Texas establece la primera reserva estratégica de Bitcoin en EE.UU.
Texas se convierte en el primer estado de EE.UU. con un fondo de Bitcoin oficialmente gravado, un paso histórico hacia la estabilidad digital. Otros estados podrían seguir su ejemplo.
El gobernador Greg Abbott firmó el Proyecto de Ley 21 del Senado (SB 21), convirtiendo a Texas en el primer estado en utilizar fondos públicos para una reserva estratégica de bitcoin. La reserva será gestionada por el Contralor del Estado y asesorada por un grupo de expertos. El objetivo es establecer Bitcoin como cobertura contra la inflación y una herramienta de diversificación financiera, independiente del presupuesto estatal regular.
Estructura y gobernanza
El financiamiento provendrá de un fondo dedicado, separado del presupuesto general. Los recursos pueden incluir ingresos fiscales, ganancias bursátiles, donaciones, airdrops o forks. Las inversiones aprobadas deben tener una capitalización de mercado mínima de USD 500 mil millones, requisito que actualmente solo cumple Bitcoin. Se publicará un informe público sobre tenencias y rendimiento cada dos años. El gobernador ya expresó su firme apoyo a la legislación.
Defensores como el senador Charles Schwertner y el representante Giovanni Capriglione ven a Bitcoin como el oro digital.

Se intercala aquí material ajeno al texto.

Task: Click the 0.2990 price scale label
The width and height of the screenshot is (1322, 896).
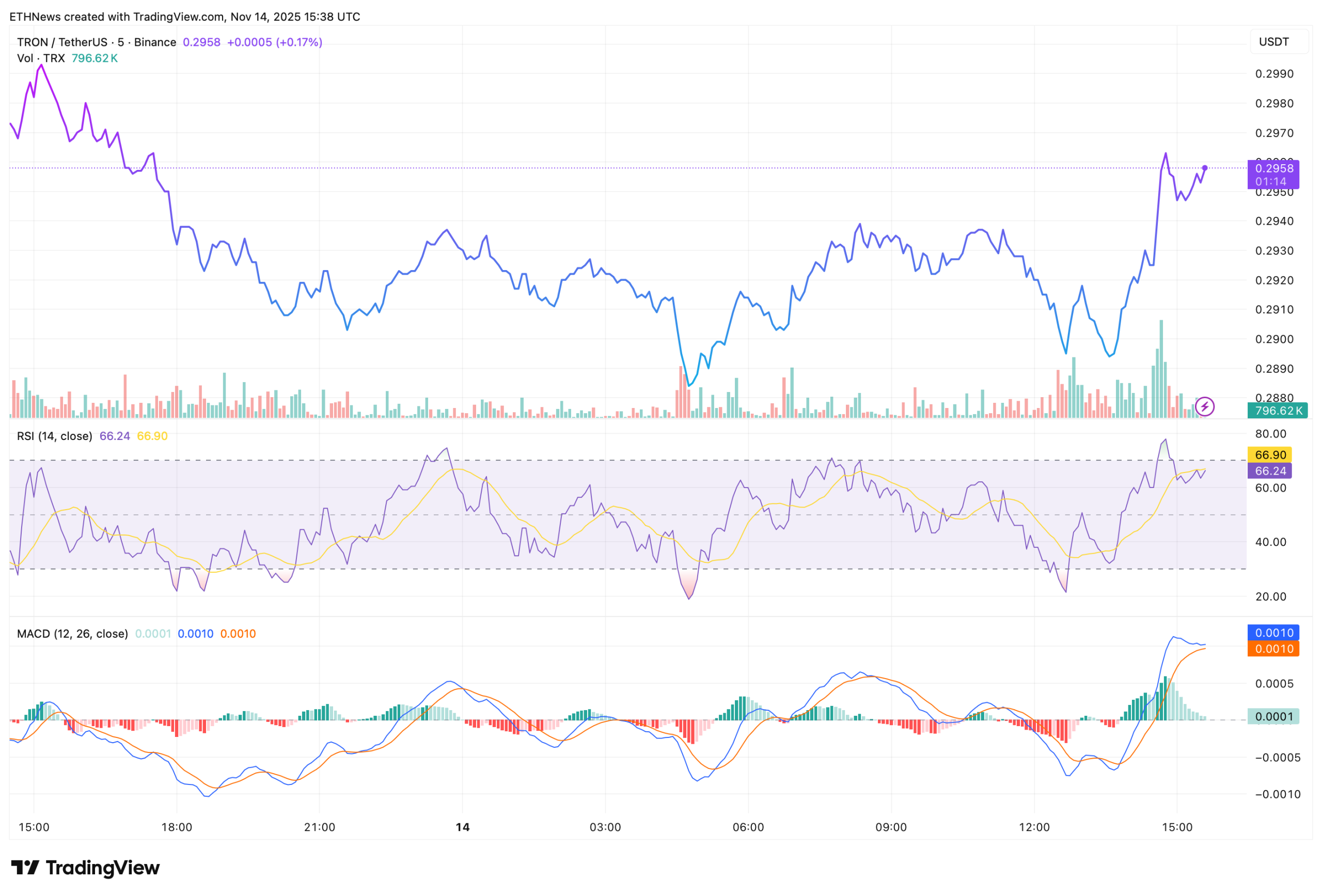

Estabiliza las finanzas estatales, mitiga riesgos del dólar y posiciona a Texas como centro líder en cripto. La regulación sigue iniciativas similares en Arizona y New Hampshire, pero Texas es el primero en usar fondos públicos, una distinción clave.
Críticas y desafíos
Los críticos advierten sobre riesgos como la alta volatilidad y la falta de transparencia en inversiones blockchain. Algunos ven la iniciativa como un apoyo estatal innecesario a la industria cripto. El debate ambiental persiste, dada la intensidad energética del minado de Bitcoin. Sin embargo, los legisladores mantienen su visión de hacer a Texas económicamente más resiliente y preparado para el futuro.
La decisión también está ligada al liderazgo de Texas en minería de cripto. El estado alberga algunas de las mayores granjas de minería y se beneficia de costos energéticos relativamente bajos y regulaciones favorables. La nueva reserva podría interpretarse como una señal de que Texas busca expandir su rol como hub cripto, con un ecosistema que abarca desde apertura regulatoria hasta aceptación institucional.
Texas se une a un movimiento creciente: tres estados ya aprobaron reservas de Bitcoin. Este enfoque podría marcar tendencia para estrategias nacionales, especialmente si el gobierno federal avanza planes similares.